Basic pay in Britain grew more quickly again in the last three months of 2022, underscoring the Bank of England’s worries about inflationary heat in the economy, but other data published on Tuesday suggested a cooling in the labour market.
Despite being on the brink of recession, Britain’s jobless rate held close to five-decade lows and employment grew.
Pay excluding bonuses rose by 6.7%, its fastest growth since records began in 2001 apart from during the coronavirus pandemic when changes in incomes were distorted by furloughs of workers.
Total pay grew by an annual 5.9% in the October-to-December period, the slowest rise since the three months to July last year, but that largely reflected unusually high growth in bonuses in late 2021, the Office for National Statistics said.
Economists polled by Reuters had expected the ex-bonuses measure to increase by 6.5% and total pay to rise by 6.2%.
The pace of pay growth in Britain is being monitored by the BoE as it gauges how much higher to raise interest rates, having increased borrowing costs 10 times in a row since December 2021. It has signalled that run might be close to an end.
Sterling rose against the U.S. dollar and the euro immediately after the data before easing back. Investors increased slightly their bets on the BoE raising interest rates by another quarter of a percentage point in March.
Ashley Webb, an economist with Capital Economics, said the labour market was likely to cool but Tuesday’s data suggested it would maintain the inflationary heat in the economy for some months yet.
“And with activity ending last year a bit stronger than the Bank had expected, we think the Bank of England may have one or two more rate hikes in the pipeline,” Webb said.
Despite the higher-than-usual pace of pay growth, workers are seeing their incomes eroded by an inflation rate that remains above 10%.
UNEMPLOYMENT STAYS LOW
Total pay, adjusted for the consumer price index which is targeted by the BoE, fell by 4.3% in the last three months of 2022 compared with the same period in 2021, the biggest fall since early 2009.
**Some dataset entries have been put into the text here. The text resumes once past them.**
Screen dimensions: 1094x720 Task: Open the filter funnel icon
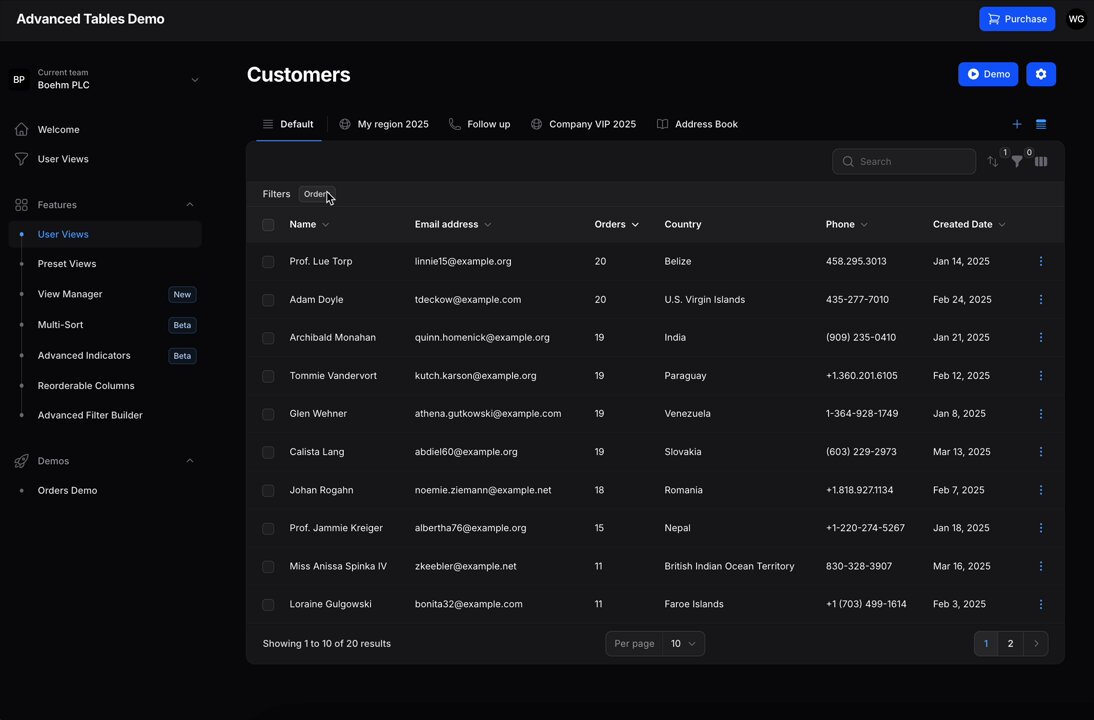coord(1017,161)
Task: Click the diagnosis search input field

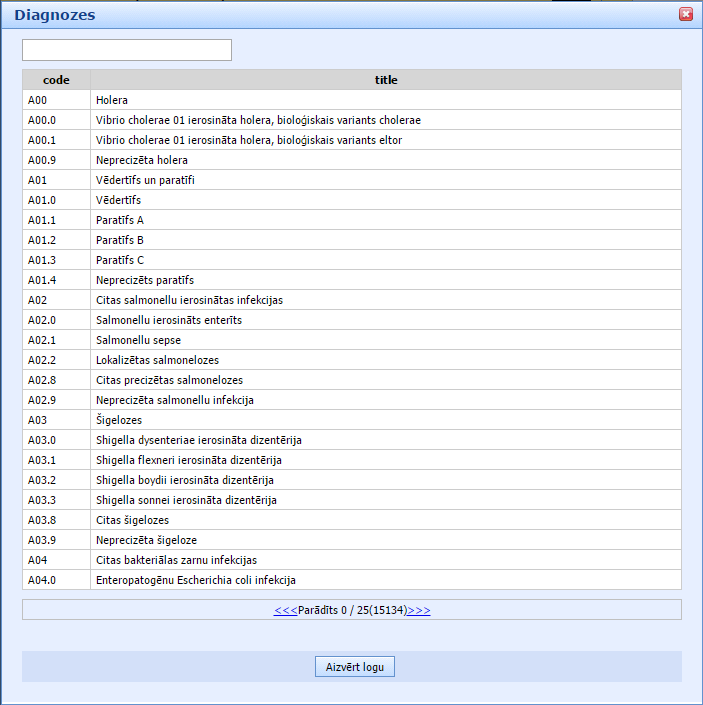Action: pyautogui.click(x=127, y=50)
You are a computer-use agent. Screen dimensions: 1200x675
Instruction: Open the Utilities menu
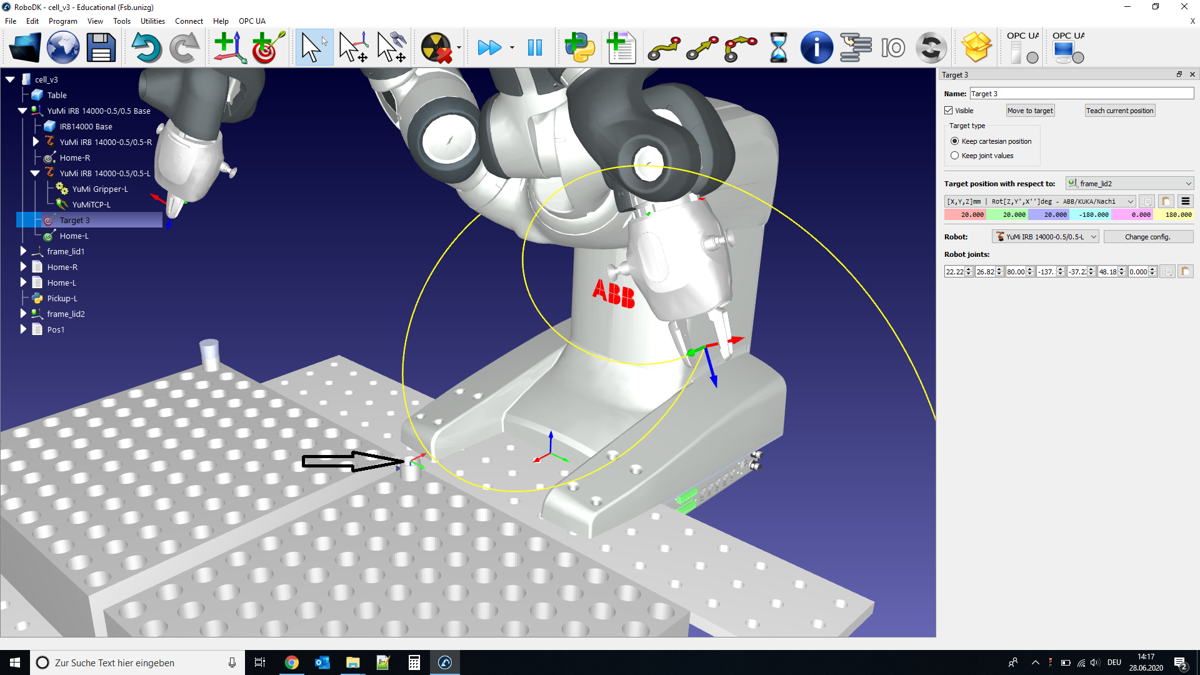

The unemployment rate held at 3.7% in the three months to December, in line with the Reuters poll and not far above its lowest level in almost 50 years.
But there were signs of further weakening in the labour market.
Vacancies in the November-to-January period fell for a seventh time in a row, down by 76,000 to 1.134 million.
And the economic inactivity rate – or the share of people not in work and not looking for it – fell in the three months to December to 21.4%, 0.3 percentage points lower than the previous three-month period.
The ONS said there was a record flow of people moving out of economic inactivity during the October-to-December period as increasing numbers returned to work, potentially easing one of the BoE’s concerns about the labour market.
British finance minister Jeremy Hunt is working on measures to boost the activity rate ahead of his annual budget statement to parliament on March 15.
The ONS said redundancies edged up while a ratio of unemployed people to vacancies at the end of 2022 ticked up to 1.1 although it was lower than pre-pandemic levels of about 1.6.